If you use TorchMD-NET in your research, please cite the following papers:
@misc{pelaez2024torchmdnet,
title={TorchMD-Net 2.0: Fast Neural Network Potentials for Molecular Simulations},
author={Raul P. Pelaez and Guillem Simeon and Raimondas Galvelis and Antonio Mirarchi and Peter Eastman and Stefan Doerr and Philipp Thölke and Thomas E. Markland and Gianni De Fabritiis},
year={2024},
eprint={2402.17660},
archivePrefix={arXiv},
primaryClass={cs.LG}
}
@inproceedings{simeon2023tensornet,
title={TensorNet: Cartesian Tensor Representations for Efficient Learning of Molecular Potentials},
author={Guillem Simeon and Gianni De Fabritiis},
booktitle={Thirty-seventh Conference on Neural Information Processing Systems},
year={2023},
url={https://openreview.net/forum?id=BEHlPdBZ2e}
}
@inproceedings{
tholke2021equivariant,
title={Equivariant Transformers for Neural Network based Molecular Potentials},
author={Philipp Th{\"o}lke and Gianni De Fabritiis},
booktitle={International Conference on Learning Representations},
year={2022},
url={https://openreview.net/forum?id=zNHzqZ9wrRB}
}
@article{Majewski2023,
title = {Machine learning coarse-grained potentials of protein thermodynamics},
volume = {14},
ISSN = {2041-1723},
url = {http://dx.doi.org/10.1038/s41467-023-41343-1},
DOI = {10.1038/s41467-023-41343-1},
number = {1},
journal = {Nature Communications},
publisher = {Springer Science and Business Media LLC},
author = {Majewski, Maciej and Pérez, Adrià and Th\"{o}lke, Philipp and Doerr, Stefan and Charron, Nicholas E. and Giorgino, Toni and Husic, Brooke E. and Clementi, Cecilia and Noé, Frank and De Fabritiis, Gianni},
year = {2023},
month = sep
}
To implement a new architecture, you need to follow these steps:
1. Create a new class in torchmdnet.models
that inherits from torch.nn.Model
. Follow TorchMD_ET as a template. This is a minimum implementation of a model:
class MyModule(nn.Module):
def __init__(self, parameter1, parameter2):
super(MyModule, self).__init__()
# Define your model here
self.layer1 = nn.Linear(10, 10)
...
# Initialize your model parameters here
self.reset_parameters()
def reset_parameters(self):
# Initialize your model parameters here
nn.init.xavier_uniform_(self.layer1.weight)
...
def forward(self,
z: Tensor, # Atomic numbers, shape (n_atoms, 1)

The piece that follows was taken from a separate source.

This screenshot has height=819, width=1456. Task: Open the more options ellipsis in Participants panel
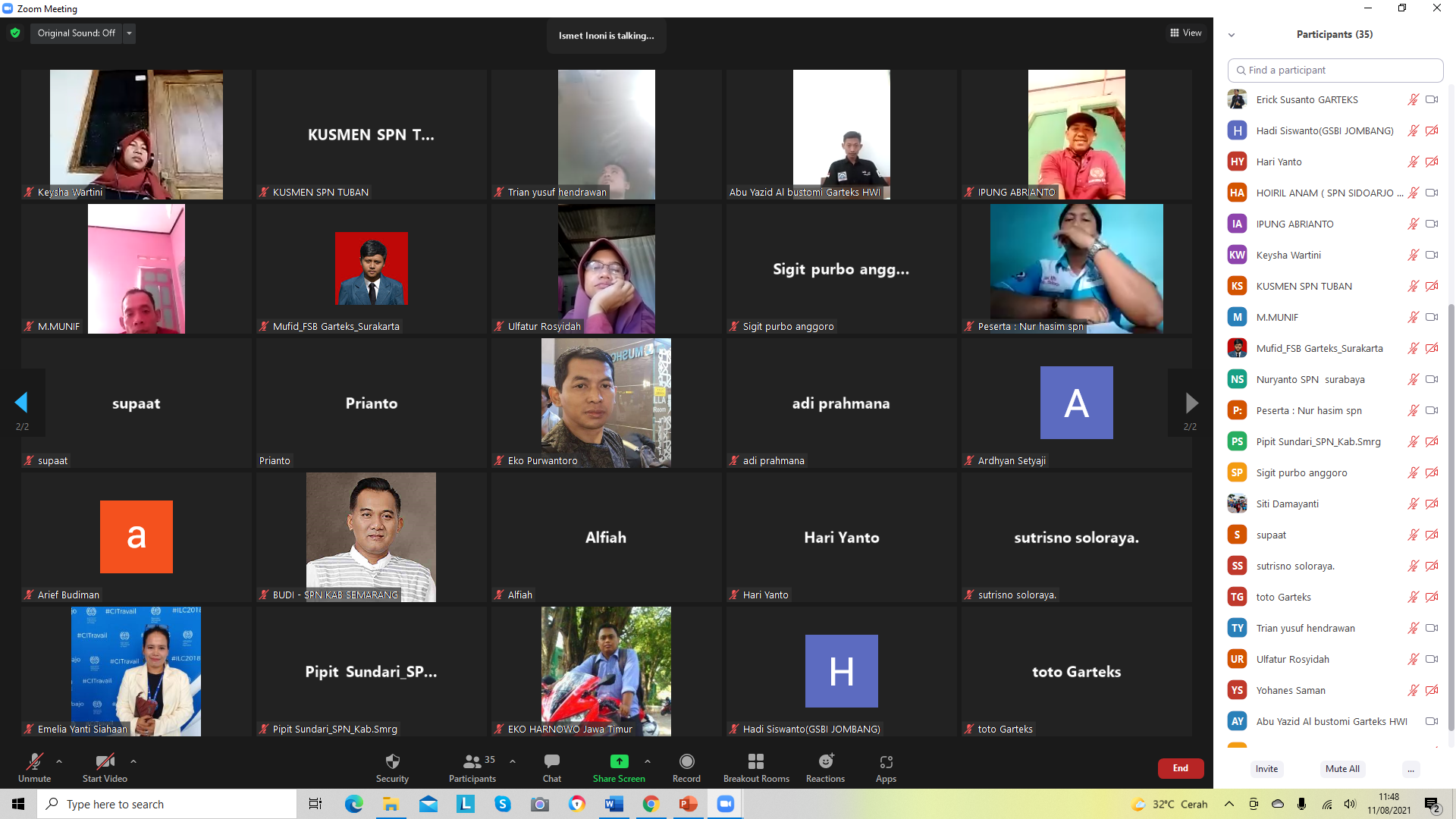tap(1410, 769)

pos: Tensor, # Atomic positions, shape (n_atoms, 3)
batch: Tensor, # Batch vector, shape (n_atoms, 1). All atoms in the same molecule have the same value and are contiguous.
q: Optional[Tensor] = None, # Atomic charges, shape (n_atoms, 1)

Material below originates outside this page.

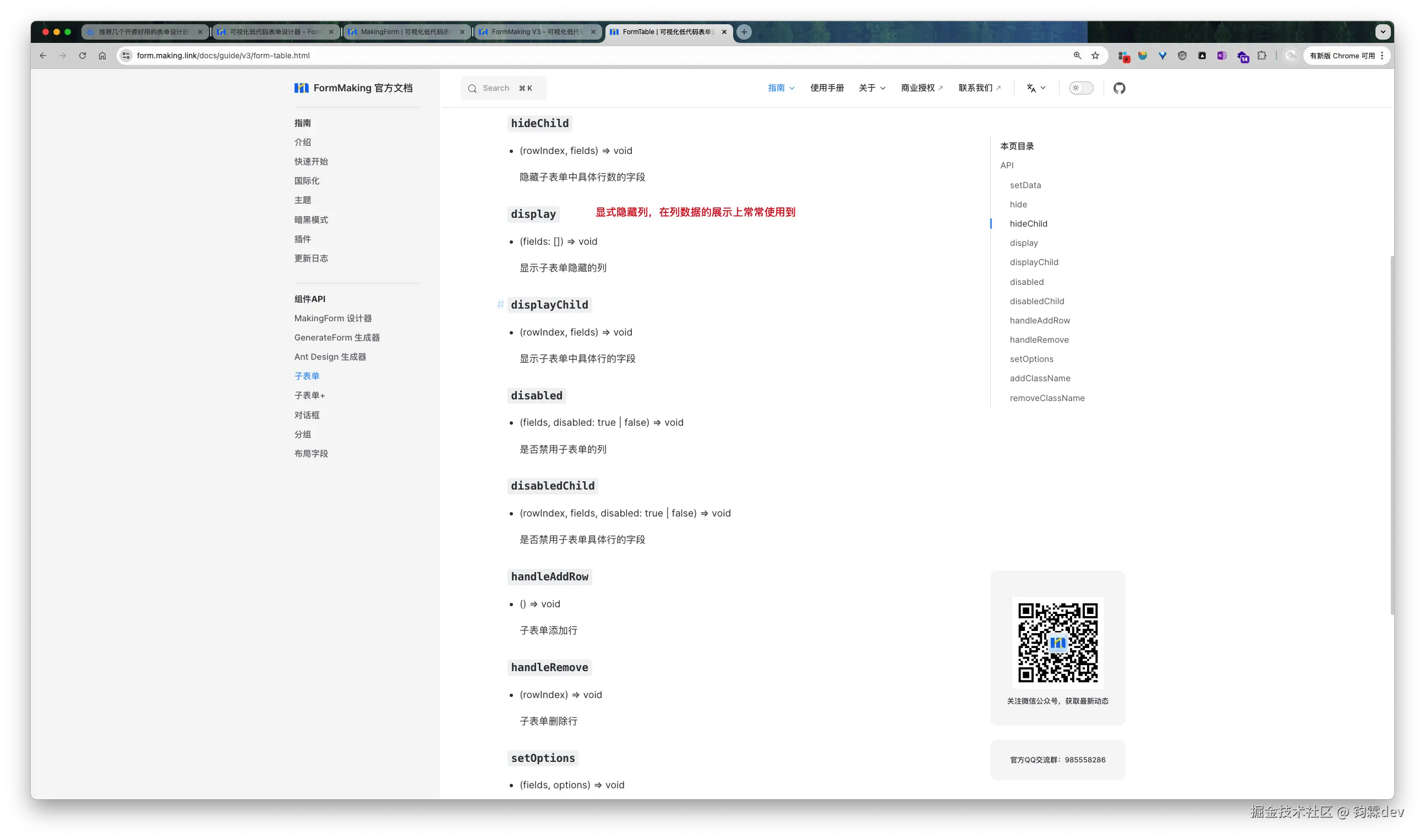The width and height of the screenshot is (1425, 840).
Task: Expand the 指南 navigation dropdown
Action: (x=781, y=87)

s: Optional[Tensor] = None, # Atomic spins, shape (n_atoms, 1)
) -> Tuple[Tensor, Tensor, Tensor, Tensor, Tensor]:
# Define your forward pass here
scalar_features = ...
vector_features = ...
# Return the scalar and vector features, as well as the atomic numbers, positions and batch vector
return scalar_features, vector_features, z, pos, batch
2. Add the model to the __all__
list in torchmdnet.models.__init__.py
. This will make the tests pick your model up.

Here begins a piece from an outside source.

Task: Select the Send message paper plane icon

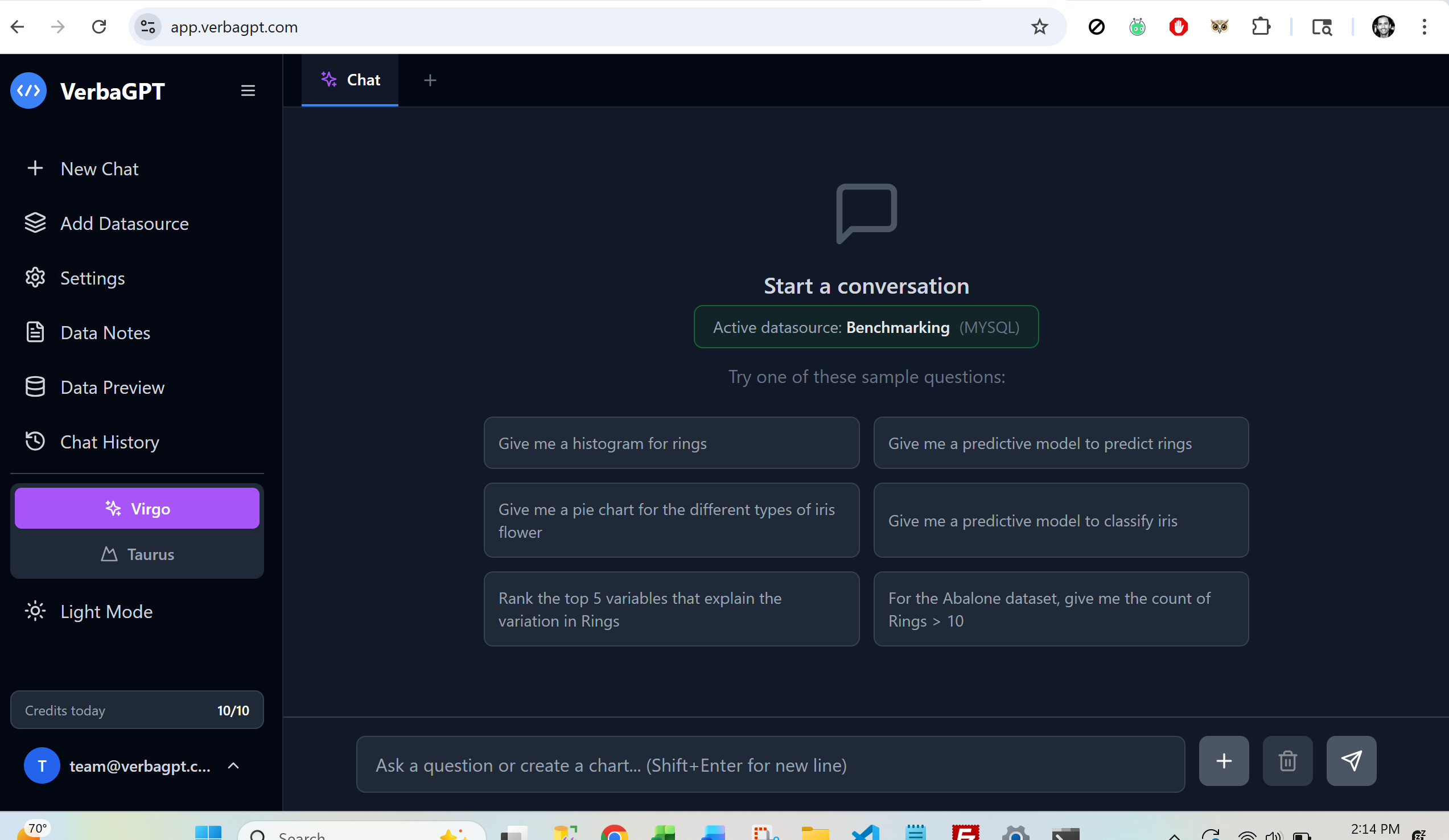Action: coord(1352,761)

3. Tell models.model.create_model how to initialize your module by adding a new entry, for instance:
elif args["model"] == "mymodule":
from torchmdnet.models.torchmd_mymodule import MyModule
is_equivariant = False # Set to True if your model is equivariant
representation_model = MyModule(
parameter1=args["parameter1"],
parameter2=args["parameter2"],
**shared_args, # Arguments typically shared by all models
)
4. Add any new parameters required to initialize your module to scripts.train.get_args. For instance:
parser.add_argument('--parameter1', type=int, default=32, help='Parameter1 required by MyModule')
...
5. Add an example configuration file to torchmd-net/examples
that uses your model.
6. Make tests use your configuration file by adding a case to tests.utils.load_example_args. For instance:
if model_name == "mymodule":
config_file = join(dirname(dirname(__file__)), "examples", "MyModule-QM9.yaml")
At this point, if your module is missing some feature the tests will let you know, and you can add it. If you add a new feature to the package, please add a test for it.
We use black. Please run black
on your modified files before committing.
To run the tests, install the package and run pytest
in the root directory of the repository. Tests are a good source of knowledge on how to use the different components of the package.